------ TASK MATERIAL

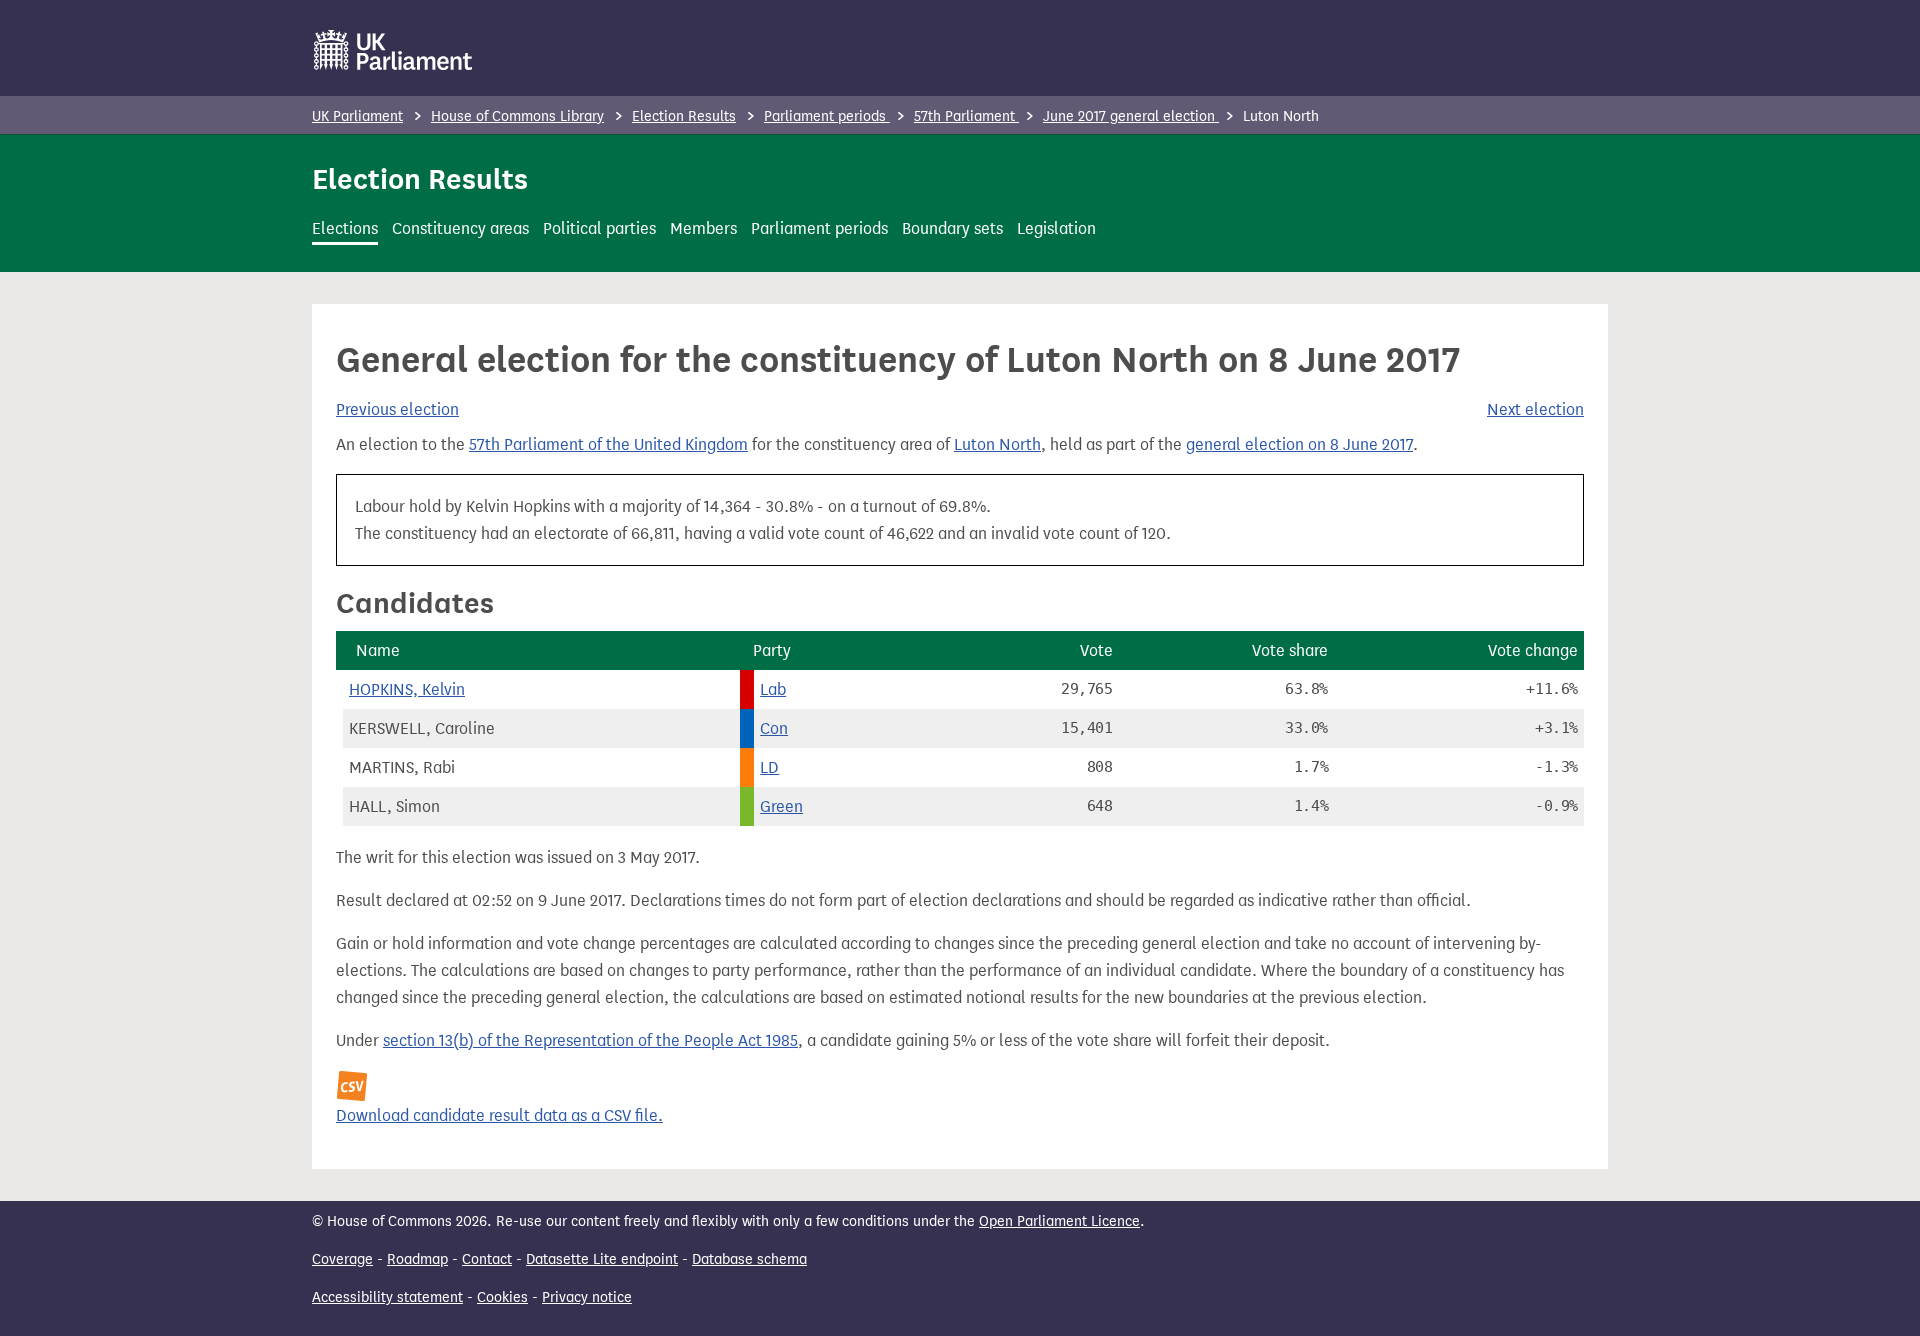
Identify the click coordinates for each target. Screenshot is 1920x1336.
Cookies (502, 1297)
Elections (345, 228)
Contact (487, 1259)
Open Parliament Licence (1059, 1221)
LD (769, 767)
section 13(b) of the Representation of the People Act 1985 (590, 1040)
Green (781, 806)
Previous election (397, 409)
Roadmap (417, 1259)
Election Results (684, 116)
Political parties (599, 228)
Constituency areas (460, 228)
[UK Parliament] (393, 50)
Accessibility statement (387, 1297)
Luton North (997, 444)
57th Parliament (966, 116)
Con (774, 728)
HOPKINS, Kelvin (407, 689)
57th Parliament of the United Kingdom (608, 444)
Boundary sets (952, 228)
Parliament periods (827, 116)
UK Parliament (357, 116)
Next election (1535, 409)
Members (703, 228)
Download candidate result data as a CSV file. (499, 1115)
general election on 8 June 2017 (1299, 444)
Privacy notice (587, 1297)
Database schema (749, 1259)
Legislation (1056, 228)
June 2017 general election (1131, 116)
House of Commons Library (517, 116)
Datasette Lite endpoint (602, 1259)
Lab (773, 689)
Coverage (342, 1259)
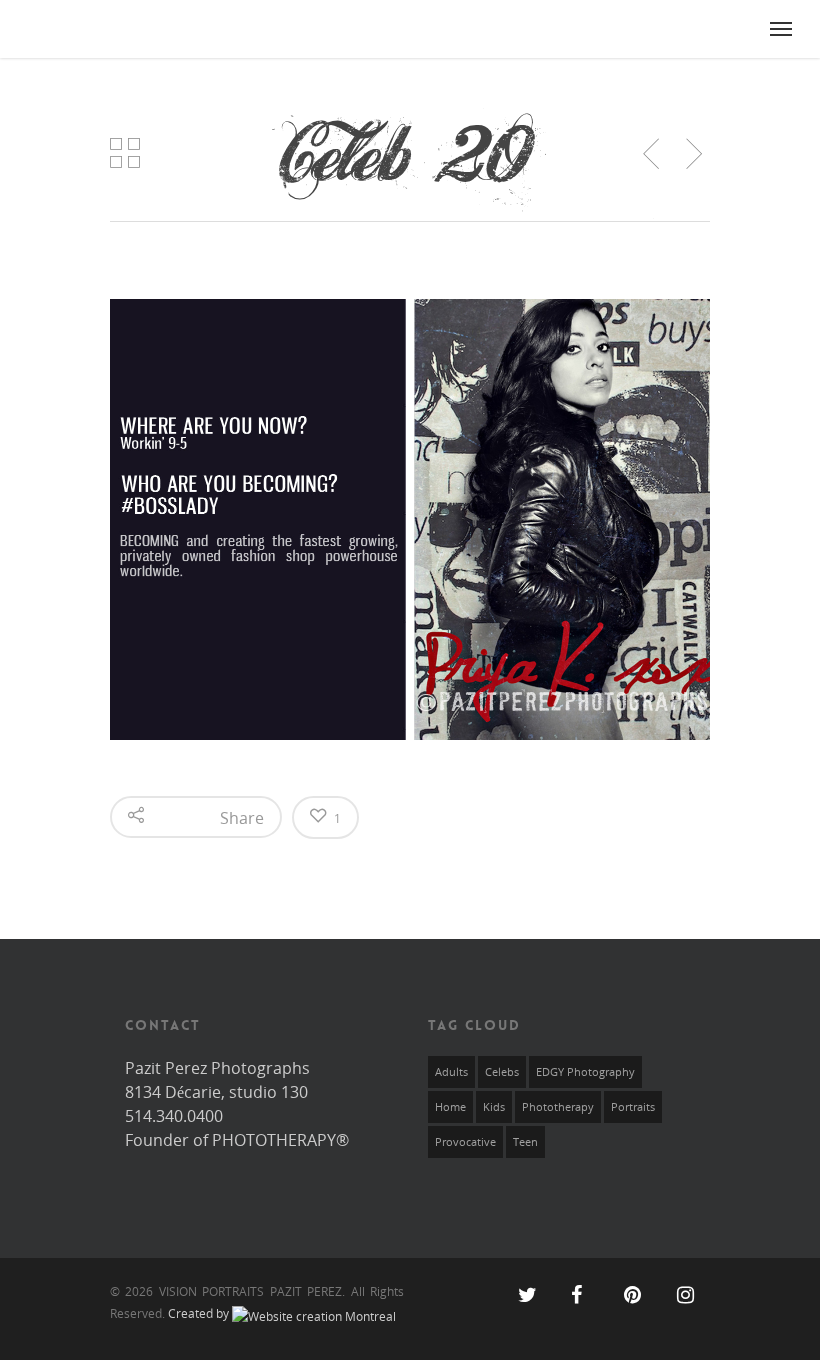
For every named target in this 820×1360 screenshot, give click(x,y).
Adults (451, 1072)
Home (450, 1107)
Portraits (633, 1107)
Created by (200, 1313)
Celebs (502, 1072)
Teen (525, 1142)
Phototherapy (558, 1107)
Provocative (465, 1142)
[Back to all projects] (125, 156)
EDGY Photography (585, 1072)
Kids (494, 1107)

------------

## HOW TO COMPLETE THIS TASK
Every line from the one that contains "Privacy notice (587, 1297)" through the end of the records above is to be reproduced exactly; no picture goes in the copy.

## SOLUTION FOR THIS TASK
Privacy notice (587, 1297)
Database schema (749, 1259)
Legislation (1056, 228)
June 2017 general election (1131, 116)
House of Commons Library (517, 116)
Datasette Lite endpoint (602, 1259)
Lab (773, 689)
Coverage (342, 1259)
For every named target in this 820×1360 screenshot, give click(x,y).
Adults (451, 1072)
Home (450, 1107)
Portraits (633, 1107)
Created by (200, 1313)
Celebs (502, 1072)
Teen (525, 1142)
Phototherapy (558, 1107)
Provocative (465, 1142)
[Back to all projects] (125, 156)
EDGY Photography (585, 1072)
Kids (494, 1107)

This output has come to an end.